In the pizza play of our lives, being thick was not Domino’s role, and certainly not its ticket. In fact, if we’re already giving signs and measuring, it avoided going to the extremes and always chose the middle way. That’s what made it what it is, and that’s also what pushed it to its cross-preferences popularity. Now, however, a fascinating year is closing in which it went hard on the thin, and then returned to the base point to go even harder in the opposite direction.
“Domino’s Thick” (13 inches, about 33 cm, NIS 78.90 per tray, or a meal of Thick and Family at NIS 126) tries very hard not to remind us of any competitor, naturally, and even harder to make us forget competitors altogether. It presents excellent dough - no less - of good air and good bubbles, and quite interestingly very little greasiness, and reinforces this with focused and repetitive marketing blows proclaiming “garlic butter” and “parmesan crust.” Everything else, of course, remains as it is, including the toppings.
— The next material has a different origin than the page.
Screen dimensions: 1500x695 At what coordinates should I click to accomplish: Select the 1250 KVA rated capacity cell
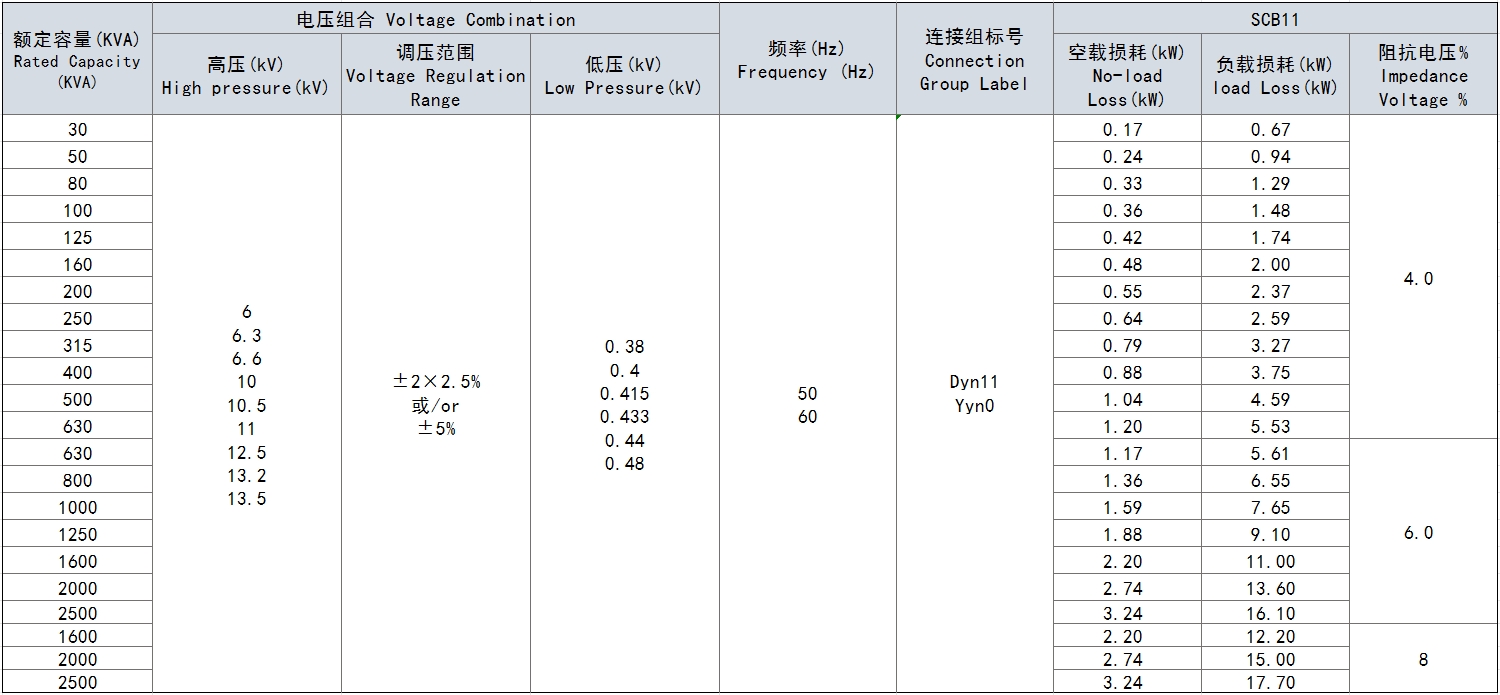pyautogui.click(x=77, y=534)
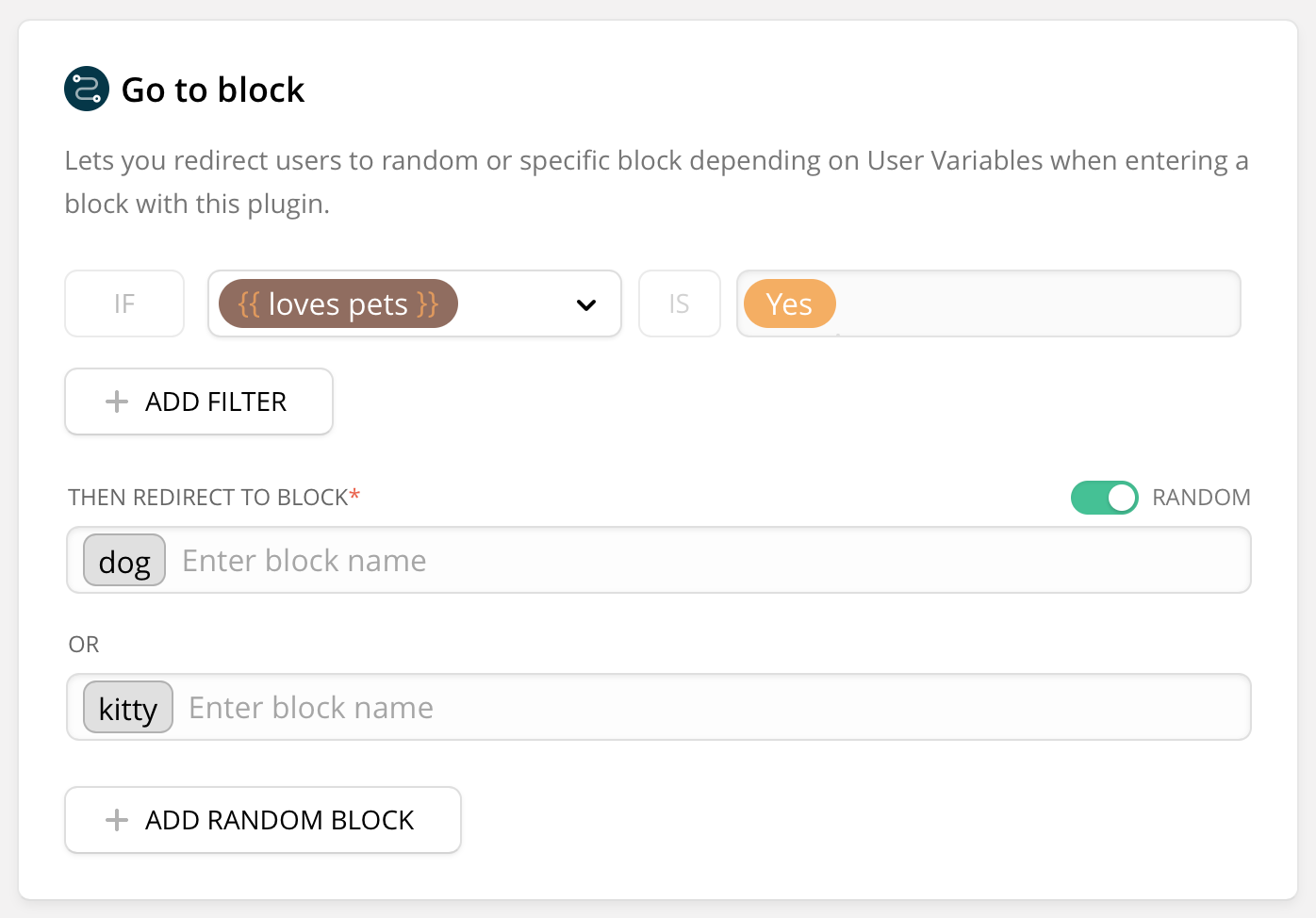
Task: Select the {{ loves pets }} variable tag
Action: (x=337, y=304)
The execution is interesting in its characteristics, and delivers most of the marketing promises. The dough - we already spoiled it, didn’t we? - is a story unto itself, and it’s already worth thinking about incorporating it into other dishes of the chain. The crust provides more parmesan-ness and slightly less garlicky-buttery presence (although here and there it flashes as an aroma), and everything else works well even in the new format. It’s softer, by its very nature, it even requires a fork and knife here and there, heaven forbid, to sort out the happy mess, but it’s pizza, and it ultimately leaves a completely empty box, at completely high speed. Until the next edition.